Note 1

1. Accounting policies

Accounting basis

The financial statements on pages 92 to 98 have been prepared on a going concern basis, under the historical cost convention and in accordance with the Companies Act 1985 and applicable accounting standards in the United Kingdom. Set out below is a summary of the more important accounting policies, which have been applied consistently.

A separate profit and loss account dealing with the results of the Company has not been presented as permitted by Section 230(4) of the Companies Act 1985.

Cash flow statement

As the Group prepares consolidated financial statements under IFRS and prepares its own separate financial statements in accordance with UK accounting standards, the Company is exempt from publishing a cash flow statement.

Depreciation

Tangible fixed assets, other than freehold land, are stated at cost less depreciation. Depreciation of tangible fixed assets has been calculated to write off original cost by equal instalments over the expected useful life of the asset concerned. The principal annual rates used for depreciation are:

Depreciation

Plant and vehicles

10 – 33%

Fixtures and fittings

10%

Deferred taxation

Deferred taxation is recognised in respect of all timing differences that have originated but not reversed at the balance sheet date where transactions or events that result in an obligation to pay more tax in the future or a right to pay less tax in the future have occurred at the balance sheet date.

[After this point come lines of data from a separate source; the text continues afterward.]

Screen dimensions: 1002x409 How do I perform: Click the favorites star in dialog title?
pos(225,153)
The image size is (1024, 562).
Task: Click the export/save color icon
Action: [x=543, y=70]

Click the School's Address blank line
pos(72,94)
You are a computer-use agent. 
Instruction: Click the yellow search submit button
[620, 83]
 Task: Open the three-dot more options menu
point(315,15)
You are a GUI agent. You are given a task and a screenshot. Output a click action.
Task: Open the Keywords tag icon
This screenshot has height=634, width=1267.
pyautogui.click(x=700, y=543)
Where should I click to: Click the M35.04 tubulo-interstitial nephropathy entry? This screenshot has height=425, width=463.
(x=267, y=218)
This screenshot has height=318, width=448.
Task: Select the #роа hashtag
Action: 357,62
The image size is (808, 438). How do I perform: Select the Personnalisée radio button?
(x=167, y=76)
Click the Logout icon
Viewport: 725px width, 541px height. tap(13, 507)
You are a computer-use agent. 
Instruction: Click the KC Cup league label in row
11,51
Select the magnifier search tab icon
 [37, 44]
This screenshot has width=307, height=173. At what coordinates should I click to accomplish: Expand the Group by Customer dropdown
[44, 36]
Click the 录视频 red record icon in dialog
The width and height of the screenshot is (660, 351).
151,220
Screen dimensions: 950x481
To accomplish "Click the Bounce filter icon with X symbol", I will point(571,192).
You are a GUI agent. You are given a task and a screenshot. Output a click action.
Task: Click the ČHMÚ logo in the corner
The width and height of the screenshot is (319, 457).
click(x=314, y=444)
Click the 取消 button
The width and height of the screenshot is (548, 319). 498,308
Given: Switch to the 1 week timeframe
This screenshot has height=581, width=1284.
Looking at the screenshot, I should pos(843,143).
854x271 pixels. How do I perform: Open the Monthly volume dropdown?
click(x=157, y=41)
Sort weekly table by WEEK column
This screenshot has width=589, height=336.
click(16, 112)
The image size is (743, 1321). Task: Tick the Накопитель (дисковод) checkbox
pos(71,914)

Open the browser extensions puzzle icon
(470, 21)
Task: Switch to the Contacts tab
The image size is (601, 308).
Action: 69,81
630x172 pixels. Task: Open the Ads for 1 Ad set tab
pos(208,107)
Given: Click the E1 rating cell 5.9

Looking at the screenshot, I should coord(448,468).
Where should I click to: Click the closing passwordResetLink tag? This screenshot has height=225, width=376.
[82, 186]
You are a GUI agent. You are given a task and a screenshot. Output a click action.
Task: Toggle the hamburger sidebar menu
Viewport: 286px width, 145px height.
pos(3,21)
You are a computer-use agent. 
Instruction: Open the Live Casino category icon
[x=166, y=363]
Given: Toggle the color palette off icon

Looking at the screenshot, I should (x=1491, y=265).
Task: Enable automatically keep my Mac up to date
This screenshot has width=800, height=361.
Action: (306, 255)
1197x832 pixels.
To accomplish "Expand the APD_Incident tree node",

Deferred tax assets are regarded as recoverable and recognised in the financial statements when, on the basis of available evidence, it is more likely than not that there will be suitable taxable profits from which the future reversal of the timing differences can be deducted. The recoverability of tax losses is assessed by reference to forecasts which have been prepared and approved by the Board.

No timing differences are recognised in respect of:

  • fair value adjustments to acquired tangible fixed assets where there is no commitment to sell the asset 

  • gains on the sale of assets where those gains have been rolled over into replacement assets 

  • additional tax which would arise if the profits of overseas subsidiary undertakings, joint ventures and associates were distributed, in excess of those dividends that have been accrued. 

Deferred tax assets and liabilities are not discounted.

Investments

Fixed asset investments are stated in the financial statements at cost less any provision required to reflect a diminution in value.

Pensions

The Company operates the G and MEN Lifestyle Plan which is a defined contribution scheme; all Company employees are eligible to be members of this scheme. Contributions are charged to the profit and loss account in the period in which they are payable.

The Company is complying with FRS 17, “Retirement Benefits”.

Investment income

Income from bank and short-term deposits is included in the financial statements when receivable. Dividends are included in the accounting period in which they are received.